How to get additional lines of context in a CloudWatch Insights query?

Question

I typically run a query like

fields @timestamp, @message
| filter @message like /ERROR/
| sort @timestamp desc
| limit 20

Is there any way to get additional lines of context around the messages containing "ERROR"? Similar to the A, B, and C flags with grep?

Example

For example, if I have a given log with the following lines

DEBUG Line 1
DEBUG Line 2
ERROR message
DEBUG Line 3
DEBUG Line 4

Currently I get the following result

ERROR message

But I would like to get more context lines like

DEBUG Line 2
ERROR message
DEBUG Line 3

with the option to get more lines of context if I want.

Answer 1

You can actually query the @logStream as well, which in the results will be a link to the exact spot in the respective log stream of the match:

fields @timestamp, @message, @logStream
| filter @message like /ERROR/
| sort @timestamp desc
| limit 20

That will give you a column similar to the right-most one in this screenshot:

Clicking the link to the right will take you to and highlight the matching log line.

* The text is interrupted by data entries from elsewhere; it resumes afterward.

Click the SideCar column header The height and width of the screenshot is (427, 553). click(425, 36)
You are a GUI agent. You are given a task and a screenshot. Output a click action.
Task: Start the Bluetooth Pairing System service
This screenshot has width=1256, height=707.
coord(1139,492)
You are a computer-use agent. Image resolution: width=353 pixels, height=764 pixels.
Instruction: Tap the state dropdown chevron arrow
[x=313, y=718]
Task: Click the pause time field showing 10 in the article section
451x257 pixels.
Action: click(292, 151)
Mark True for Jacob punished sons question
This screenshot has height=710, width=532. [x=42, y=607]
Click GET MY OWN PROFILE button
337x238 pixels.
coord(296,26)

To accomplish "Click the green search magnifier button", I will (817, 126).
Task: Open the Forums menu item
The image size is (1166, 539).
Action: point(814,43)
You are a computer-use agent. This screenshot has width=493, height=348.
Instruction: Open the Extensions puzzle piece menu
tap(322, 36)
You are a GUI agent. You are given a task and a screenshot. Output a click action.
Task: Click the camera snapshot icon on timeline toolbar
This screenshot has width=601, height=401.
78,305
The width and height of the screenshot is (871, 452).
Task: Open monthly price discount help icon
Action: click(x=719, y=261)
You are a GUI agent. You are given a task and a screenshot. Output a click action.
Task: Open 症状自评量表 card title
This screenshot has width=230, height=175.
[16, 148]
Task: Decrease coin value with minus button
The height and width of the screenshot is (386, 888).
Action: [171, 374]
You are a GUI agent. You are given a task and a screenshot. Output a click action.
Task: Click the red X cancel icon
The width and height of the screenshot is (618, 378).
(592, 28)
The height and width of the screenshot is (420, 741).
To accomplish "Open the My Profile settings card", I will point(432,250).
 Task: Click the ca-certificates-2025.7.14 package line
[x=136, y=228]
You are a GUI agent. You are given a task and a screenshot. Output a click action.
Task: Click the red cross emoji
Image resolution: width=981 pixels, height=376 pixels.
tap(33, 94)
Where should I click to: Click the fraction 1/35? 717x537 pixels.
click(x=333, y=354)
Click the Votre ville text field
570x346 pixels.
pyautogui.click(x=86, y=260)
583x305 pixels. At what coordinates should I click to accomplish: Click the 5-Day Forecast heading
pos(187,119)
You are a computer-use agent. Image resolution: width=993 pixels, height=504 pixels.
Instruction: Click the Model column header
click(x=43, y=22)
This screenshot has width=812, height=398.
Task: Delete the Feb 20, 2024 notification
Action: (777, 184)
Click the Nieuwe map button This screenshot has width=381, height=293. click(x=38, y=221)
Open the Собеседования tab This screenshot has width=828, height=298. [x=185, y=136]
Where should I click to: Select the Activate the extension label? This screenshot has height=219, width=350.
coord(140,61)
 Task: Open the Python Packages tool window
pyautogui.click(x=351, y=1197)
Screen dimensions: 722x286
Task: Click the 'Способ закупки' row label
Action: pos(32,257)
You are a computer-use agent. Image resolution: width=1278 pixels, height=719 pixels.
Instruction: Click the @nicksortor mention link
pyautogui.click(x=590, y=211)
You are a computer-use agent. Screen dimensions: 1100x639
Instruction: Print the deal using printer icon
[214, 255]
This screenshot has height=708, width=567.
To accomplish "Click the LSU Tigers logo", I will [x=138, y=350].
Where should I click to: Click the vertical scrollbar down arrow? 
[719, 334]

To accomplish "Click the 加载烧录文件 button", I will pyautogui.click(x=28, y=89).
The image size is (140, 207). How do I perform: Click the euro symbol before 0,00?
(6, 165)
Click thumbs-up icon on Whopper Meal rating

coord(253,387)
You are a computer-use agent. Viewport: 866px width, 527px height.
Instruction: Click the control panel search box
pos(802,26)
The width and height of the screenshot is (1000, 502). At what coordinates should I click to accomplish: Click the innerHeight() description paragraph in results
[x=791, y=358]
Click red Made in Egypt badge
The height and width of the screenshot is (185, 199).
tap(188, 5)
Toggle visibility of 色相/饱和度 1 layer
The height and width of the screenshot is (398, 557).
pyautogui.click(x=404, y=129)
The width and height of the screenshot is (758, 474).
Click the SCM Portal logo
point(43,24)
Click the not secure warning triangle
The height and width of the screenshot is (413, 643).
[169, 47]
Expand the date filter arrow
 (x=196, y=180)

I like to open this in a new tab and look around the highlighted line for context.

Hope that helps!

Answer 2

I found that the most useful solution is to do your query and search for errors and get the request id from the "requestId" field and open up a second browser tab. In the second tab perform a search on that request id.

Example:

fields @timestamp, @message
| filter @requestId like /fcd09029-0e22-4f57-826e-a64ccb385330/ 
| sort @timestamp asc
| limit 500

With the above query you get all the log messages in the correct order for the request where the error occurred. This is an example that works out of the box with lambda. But if you push logs to CloudWatch in a different way and there is no requestId i would suggest creating a requestId per request or another identifier that is more useful for you use case and push that with your log event.